Canvey Island

by James Runcie

Blurb

It is 1953 in Canvey Island and a storm surge is flooding the streets. Len and Aunt Violet are out dancing on the mainland, he in polished shoes with slicked hair, she in fur stole and long gloves. Back at home, Len's wife Lily and their small son Martin have lost their innocent evening together as they fight to stay above the rising waters, waist-deep in a raging black torrent. When Lily's foot is lodged beneath debris, she begs Martin to leave her to get help. This sight of his mother, ghostly in her drenched nightdress, is his last glimpse of her alive.

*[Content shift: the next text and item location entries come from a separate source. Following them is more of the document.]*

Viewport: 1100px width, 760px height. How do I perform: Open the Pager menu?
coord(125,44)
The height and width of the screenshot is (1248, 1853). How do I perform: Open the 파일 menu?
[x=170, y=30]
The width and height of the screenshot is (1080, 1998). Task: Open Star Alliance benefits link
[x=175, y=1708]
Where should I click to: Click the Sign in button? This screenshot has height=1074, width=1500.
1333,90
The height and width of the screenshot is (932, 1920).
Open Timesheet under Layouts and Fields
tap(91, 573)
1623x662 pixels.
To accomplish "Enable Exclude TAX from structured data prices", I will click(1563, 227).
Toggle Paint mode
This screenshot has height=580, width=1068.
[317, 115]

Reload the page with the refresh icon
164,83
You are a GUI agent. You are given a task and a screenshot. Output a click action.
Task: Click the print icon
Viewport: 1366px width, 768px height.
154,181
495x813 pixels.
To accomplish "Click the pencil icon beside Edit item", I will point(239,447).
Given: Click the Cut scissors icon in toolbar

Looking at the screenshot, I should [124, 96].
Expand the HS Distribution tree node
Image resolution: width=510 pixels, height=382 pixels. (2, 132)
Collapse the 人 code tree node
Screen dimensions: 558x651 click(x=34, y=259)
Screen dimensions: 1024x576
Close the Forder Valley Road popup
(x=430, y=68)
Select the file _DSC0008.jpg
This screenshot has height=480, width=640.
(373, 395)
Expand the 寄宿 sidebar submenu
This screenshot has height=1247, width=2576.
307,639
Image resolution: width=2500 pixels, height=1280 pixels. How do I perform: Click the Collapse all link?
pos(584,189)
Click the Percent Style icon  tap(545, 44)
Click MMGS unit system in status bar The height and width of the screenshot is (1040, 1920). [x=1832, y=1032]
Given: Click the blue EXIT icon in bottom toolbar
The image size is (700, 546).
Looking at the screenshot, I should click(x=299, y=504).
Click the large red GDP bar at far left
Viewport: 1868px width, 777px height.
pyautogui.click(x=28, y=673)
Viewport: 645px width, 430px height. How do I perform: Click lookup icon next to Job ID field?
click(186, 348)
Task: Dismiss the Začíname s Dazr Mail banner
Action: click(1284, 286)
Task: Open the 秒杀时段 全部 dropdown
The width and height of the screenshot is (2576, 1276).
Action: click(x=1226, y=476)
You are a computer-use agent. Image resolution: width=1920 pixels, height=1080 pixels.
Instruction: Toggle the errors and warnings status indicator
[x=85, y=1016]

In the years following the flood, Lily's death is an unbearable rupture in Martin's life that lets in a host of unwelcome developments, not least that of his father's growing closeness to his flashy Aunt Violet. When Martin goes off to Cambridge to study water engineering, he breaks all ties to Canvey Island and settles down with the bohemian, feminist Claire, a rebellious vicar's daughter. But when Claire takes her activism too far by taking their daughter to a peace camp rally, Martin drifts back to Canvey Island and into the arms of his teenage love. Returning to his hometown, Martin finds himself drawn into his old world, its secrets and lies, its wounds and passions, its sacrifices and hopes. Profoundly moving and elegantly written, Canvey Island tells the story of changing times in post-war Britain through one family's tragedy and loss.